TravelMapping / DataProcessing

Data Processing Scripts and Programs for Travel Mapping Project
4 stars 6 forks source link

BUS_WITH_I datacheck #252

Closed yakra closed 4 years ago

yakra commented 4 years ago

https://github.com/TravelMapping/DataProcessing/blob/5c69952abdbfe8e7a0fa1bae8789868b4a5a433b/siteupdate/python-teresco/siteupdate.py#L3349-L3351 requires a full match, which means some labels (e.g. with directional suffixes, or abbrevs) could slip thru the cracks. I'll cook up a few test cases and test them out.

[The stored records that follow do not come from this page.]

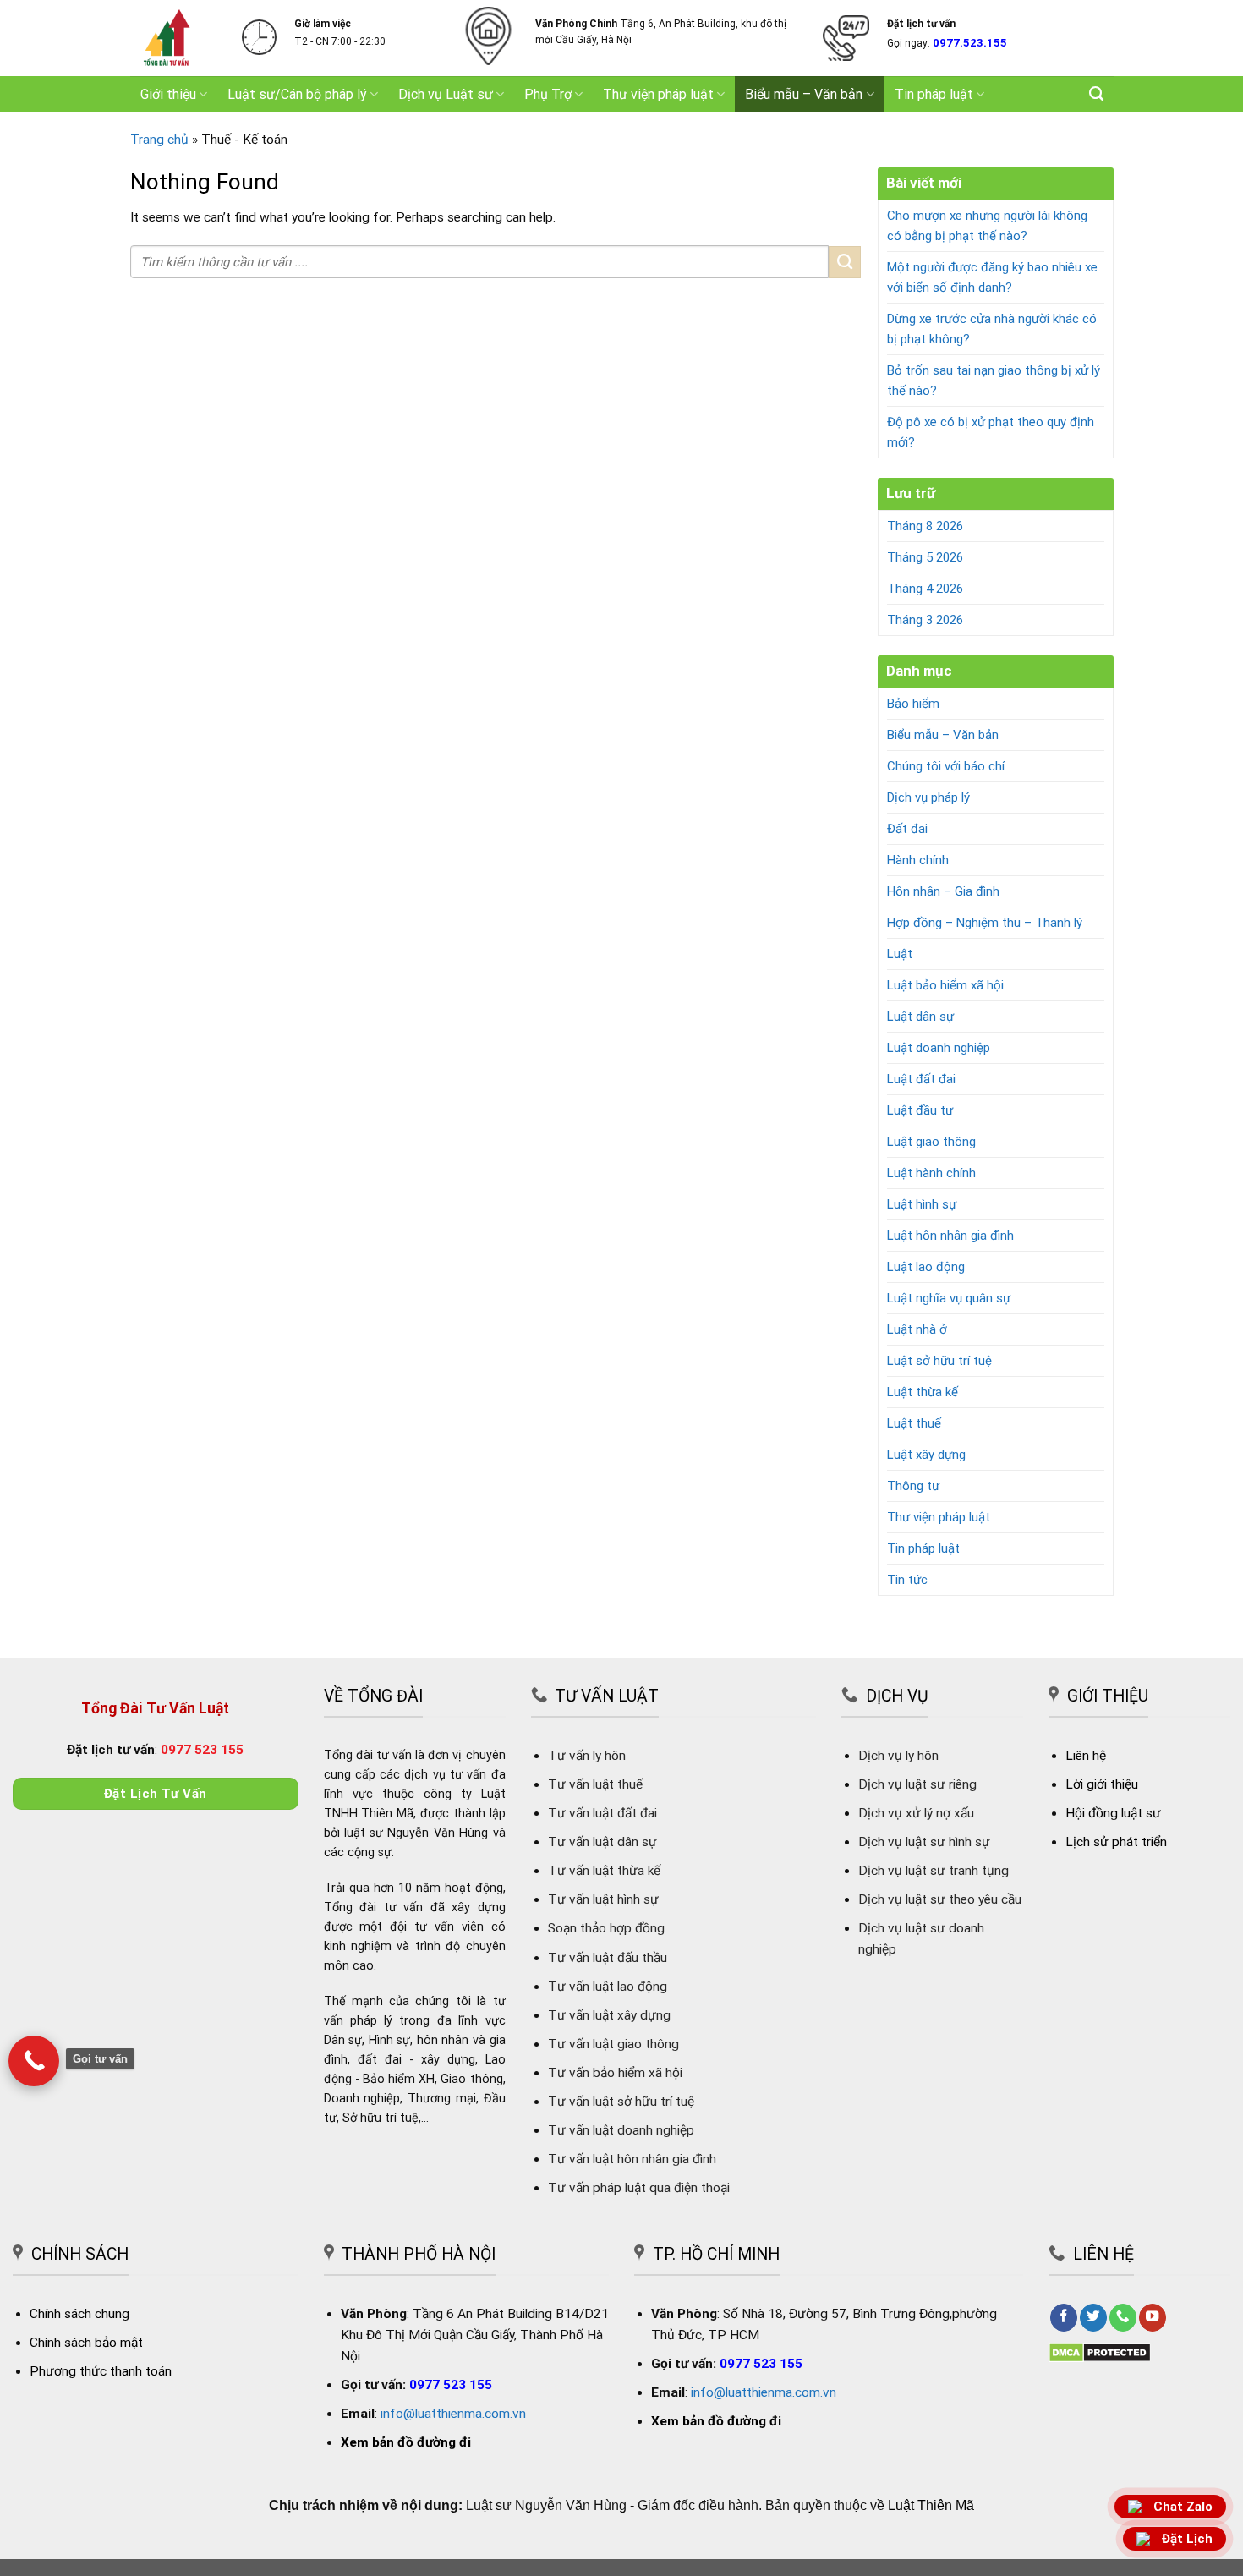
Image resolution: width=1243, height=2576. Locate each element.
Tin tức (907, 1579)
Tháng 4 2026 (925, 588)
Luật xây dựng (926, 1454)
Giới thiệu (168, 94)
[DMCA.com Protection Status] (1100, 2352)
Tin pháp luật (934, 94)
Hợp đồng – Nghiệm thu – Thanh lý (984, 922)
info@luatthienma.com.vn (453, 2413)
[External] (33, 2061)
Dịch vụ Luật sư (445, 94)
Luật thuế (914, 1423)
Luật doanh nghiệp (938, 1047)
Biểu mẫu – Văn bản (803, 94)
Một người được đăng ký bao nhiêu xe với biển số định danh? (992, 277)
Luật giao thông (931, 1141)
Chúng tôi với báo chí (946, 766)
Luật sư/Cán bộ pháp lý (297, 94)
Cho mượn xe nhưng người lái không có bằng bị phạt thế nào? (987, 226)
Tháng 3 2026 (925, 620)
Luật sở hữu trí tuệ (939, 1360)
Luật (899, 954)
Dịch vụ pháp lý (928, 797)
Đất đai (907, 828)
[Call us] (1122, 2318)
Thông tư (913, 1486)
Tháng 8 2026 (925, 526)
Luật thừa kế (922, 1392)
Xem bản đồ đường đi (406, 2442)
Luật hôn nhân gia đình (950, 1235)
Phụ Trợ (548, 94)
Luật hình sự (921, 1204)
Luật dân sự (920, 1016)
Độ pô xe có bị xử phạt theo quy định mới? (990, 432)
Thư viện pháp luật (658, 94)
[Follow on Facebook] (1063, 2318)
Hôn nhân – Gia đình (943, 891)
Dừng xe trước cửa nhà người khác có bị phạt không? (992, 329)
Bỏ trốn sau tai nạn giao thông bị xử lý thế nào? (993, 380)
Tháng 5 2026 (925, 557)
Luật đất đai (921, 1079)
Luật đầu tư (920, 1110)
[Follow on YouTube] (1152, 2318)
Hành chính (918, 860)
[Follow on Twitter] (1093, 2318)
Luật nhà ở (917, 1329)
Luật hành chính (931, 1173)
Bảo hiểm (913, 703)
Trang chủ (159, 139)
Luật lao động (926, 1266)
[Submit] (845, 262)
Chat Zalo (1183, 2507)
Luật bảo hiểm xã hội (945, 985)
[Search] (1096, 94)
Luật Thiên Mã (931, 2505)
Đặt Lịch (1187, 2539)
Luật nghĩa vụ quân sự (948, 1298)
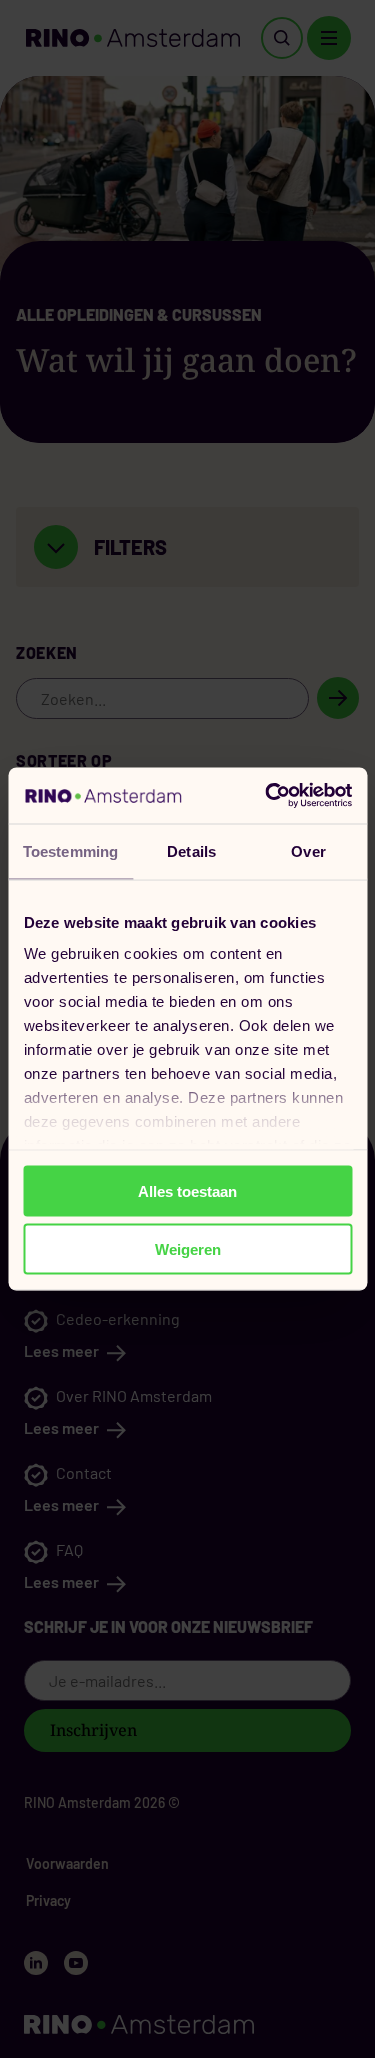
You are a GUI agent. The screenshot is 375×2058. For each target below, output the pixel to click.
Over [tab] (308, 850)
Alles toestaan (187, 1190)
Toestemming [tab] (70, 850)
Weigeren (188, 1249)
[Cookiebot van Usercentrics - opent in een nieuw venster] (267, 796)
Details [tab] (191, 850)
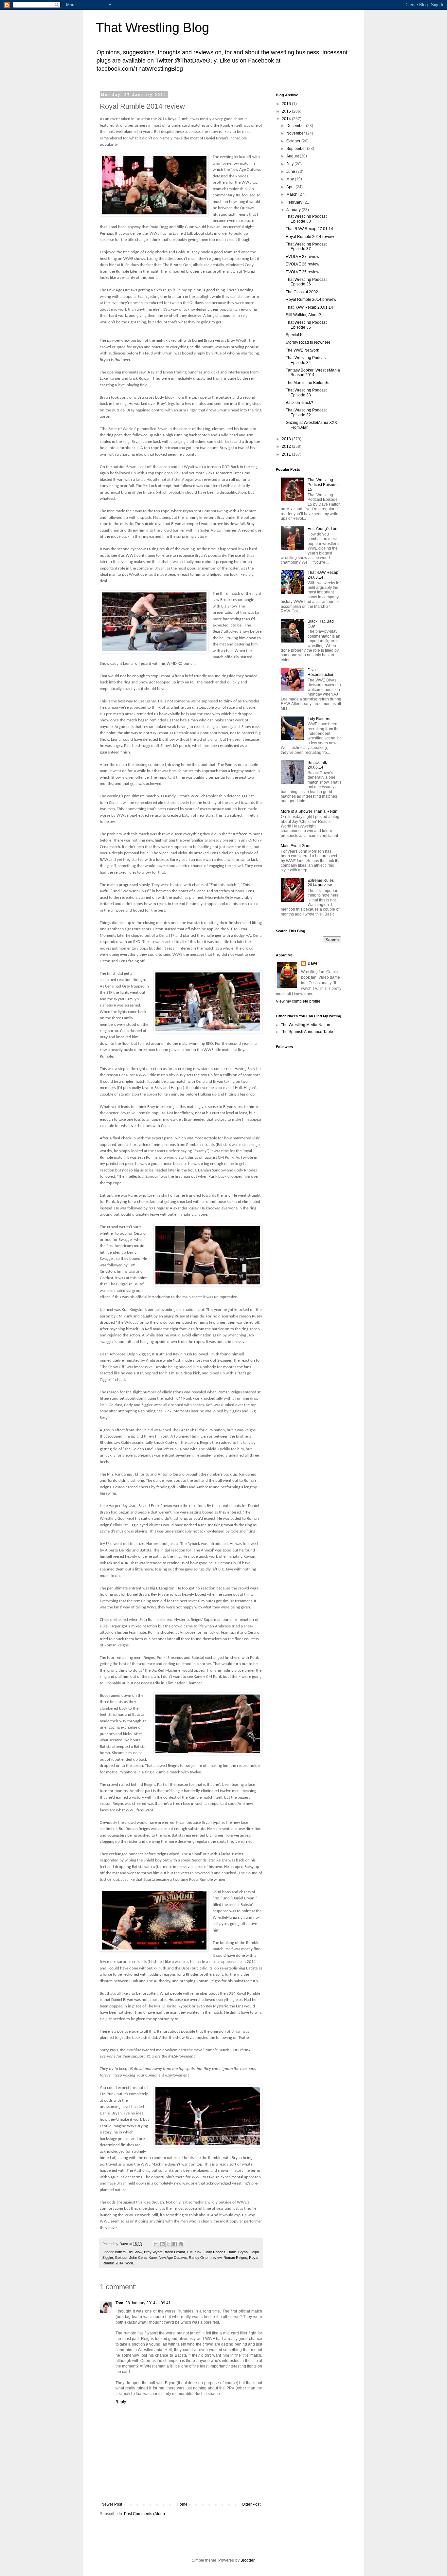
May (290, 179)
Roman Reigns (235, 2257)
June (291, 171)
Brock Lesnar (174, 2252)
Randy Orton (199, 2257)
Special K (294, 335)
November (296, 133)
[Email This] (156, 2244)
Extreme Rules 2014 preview (321, 882)
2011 (287, 454)
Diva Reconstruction (321, 672)
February (294, 202)
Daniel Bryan (237, 2252)
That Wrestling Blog (152, 27)
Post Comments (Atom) (144, 2514)
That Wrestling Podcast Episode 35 (306, 324)
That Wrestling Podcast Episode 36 (306, 281)
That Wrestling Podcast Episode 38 (306, 218)
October (293, 141)
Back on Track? (299, 402)
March (292, 194)
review (216, 2257)
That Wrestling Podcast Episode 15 (323, 485)
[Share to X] (168, 2244)
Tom (119, 2303)
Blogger (247, 2560)
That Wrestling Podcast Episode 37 (306, 246)
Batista (120, 2252)
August (293, 156)
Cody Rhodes (214, 2252)
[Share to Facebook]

C++ version is not affected.

yakra commented 4 years ago

Overlooks route "numbers" such as 35W, 35E, 69W, 69C, 69E

yakra commented 4 years ago

Case sensitive = potential for false negatives. How about all regexes in siteupdate.py? Their C++ equivalents?

yakra commented 4 years ago

Only flag these when country is USA.

Potential for FPs: usai;TX;I-69;;Bus;Buster Keaton, TX;tx.i069bus; ;) Solution: check for intersecting route; abbrev

yakra commented 4 years ago

requires a full match, which means some labels (e.g. with directional suffixes, or abbrevs) could slip thru the cracks.

Just slap a .* at the end and we're good to go.

task Py C++
require >= 1 numeral Done Done
account for [NEWS] suffixes Done Done
case insensitive Bus Done Done
don't require full match Done Done
yakra commented 4 years ago

Only flag these when country is USA.

Potential for FPs: usai;TX;I-69;;Bus;Buster Keaton, TX;tx.i069bus; ;) Solution: check for intersecting route; abbrev

Nope. Because the C++ version performs this datacheck while reading .wpt files from disk, there's potential for *colocated to not be populated yet. It's not worth making another pass thru the data to do this. On the rare theoretical occasion this would occur, it can just be marked FP.

yakra commented 4 years ago

Does not account for starred labels. I'll fix wptedit first, and get this afterwards.